--- PASSAGE Enclosed Below ---

Physician-investigators at Beth Israel Deaconess Medical Center (BIDMC) conducted a study comparing the probabilistic reasoning of a chatbot to that of human clinicians. The findings, published in JAMA Network Open, indicate that artificial intelligence has the potential to be a valuable clinical decision support tool for physicians.
“Humans struggle with probabilistic reasoning, which involves making decisions based on calculating odds,” said Dr. Adam Rodman, the corresponding author of the study and an internal medicine physician at BIDMC. “Probabilistic reasoning is an important aspect of diagnosing patients, but it can be challenging. We decided to focus on evaluating probabilistic reasoning because it is an area where humans could benefit from additional support.”
To conduct their study, Rodman and his colleagues used a publicly available Large Language Model (LLM), called Chat GPT-4, and provided it with the same series of medical cases that were used in a previous national survey involving over 550 practitioners. They ran an identical prompt 100 times to generate a range of responses.
Similar to the practitioners, the chatbot was tasked with estimating the likelihood of a specific diagnosis based on the patients’ symptoms. It then updated its estimates when presented with test results such as chest radiography for pneumonia, mammography for breast cancer, stress test for coronary artery disease, and a urine culture for urinary tract infection.

--- End of Enclosed PASSAGE ---
--- RECORDED INFORMATION Enclosed Below ---

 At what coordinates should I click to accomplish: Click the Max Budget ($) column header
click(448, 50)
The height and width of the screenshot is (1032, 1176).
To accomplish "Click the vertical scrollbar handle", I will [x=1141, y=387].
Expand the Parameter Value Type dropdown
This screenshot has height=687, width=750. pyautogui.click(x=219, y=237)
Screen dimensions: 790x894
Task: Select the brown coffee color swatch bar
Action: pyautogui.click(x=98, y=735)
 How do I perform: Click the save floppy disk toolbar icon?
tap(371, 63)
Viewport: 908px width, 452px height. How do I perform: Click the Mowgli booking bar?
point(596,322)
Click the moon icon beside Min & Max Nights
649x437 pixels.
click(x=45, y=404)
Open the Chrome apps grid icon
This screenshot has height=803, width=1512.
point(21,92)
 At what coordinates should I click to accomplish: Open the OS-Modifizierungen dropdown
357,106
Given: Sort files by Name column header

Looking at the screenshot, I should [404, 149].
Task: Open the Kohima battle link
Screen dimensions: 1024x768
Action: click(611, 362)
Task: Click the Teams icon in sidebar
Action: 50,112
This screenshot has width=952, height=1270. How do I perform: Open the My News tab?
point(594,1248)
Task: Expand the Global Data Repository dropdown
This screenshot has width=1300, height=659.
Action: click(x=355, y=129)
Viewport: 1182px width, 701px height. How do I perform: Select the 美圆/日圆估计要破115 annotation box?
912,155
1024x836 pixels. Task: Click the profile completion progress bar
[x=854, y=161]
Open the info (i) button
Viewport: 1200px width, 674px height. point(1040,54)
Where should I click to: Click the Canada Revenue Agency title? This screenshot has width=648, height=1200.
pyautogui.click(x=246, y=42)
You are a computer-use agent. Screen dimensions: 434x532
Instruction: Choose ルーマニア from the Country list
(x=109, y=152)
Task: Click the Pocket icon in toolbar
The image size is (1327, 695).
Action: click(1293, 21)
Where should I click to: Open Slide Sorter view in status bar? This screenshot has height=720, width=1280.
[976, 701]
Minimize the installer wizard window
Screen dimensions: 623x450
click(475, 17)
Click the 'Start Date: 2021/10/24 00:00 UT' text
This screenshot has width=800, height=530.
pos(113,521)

--- End of Enclosed RECORDED INFORMATION ---

WORK INSTRUCTIONS |
**1)** List every diagnostic test that the passage about the BIDMC chatbot study names, each paired with the condition it is used for.
**2)** Continue the passage about the BIDMC chatbot study, beginning after its final sentence.

RESPONSES BY TASK |
**1)**
- Chest radiography for pneumonia
- Mammography for breast cancer
- Stress test for coronary artery disease
- Urine culture for urinary tract infection

**2)**
When test results were positive, the chatbot’s diagnostic accuracy was found to be either better or similar to that of humans in the cases examined. However, when test results were negative, the chatbot consistently outperformed humans in making accurate diagnoses for all five cases.
“After a negative test result, humans sometimes overestimate the risk, leading to unnecessary treatment, additional tests, and excessive medication,” explained Rodman.
While Rodman is interested in comparing the performance of chatbots and humans, his primary focus is on how highly skilled physicians’ performance might improve with the availability of these new supportive technologies in clinical settings. He and his colleagues are currently exploring this area.
“LLMs don’t have access to external information, and they don’t calculate probabilities like epidemiologists or poker players. Their decision-making process is more similar to how humans make intuitive probabilistic decisions,” Rodman said. “However, this is what makes it exciting. Despite being imperfect, their ease of use and potential integration into clinical workflows could potentially enhance human decision-making. Further research on the collaboration between human and artificial intelligence is essential.”
The co-authors of the study included Thomas A. Buckley from the University of Massachusetts Amherst, Arun K. Manrai, PhD, from Harvard Medical School, and Daniel J. Morgan, MD, MS, from the University of Maryland School of Medicine.
Rodman disclosed receiving grants from the Gordon and Betty Moore Foundation, while Morgan reported receiving grants from various organizations and travel reimbursement from professional societies. These disclosures were made outside the scope of the submitted work.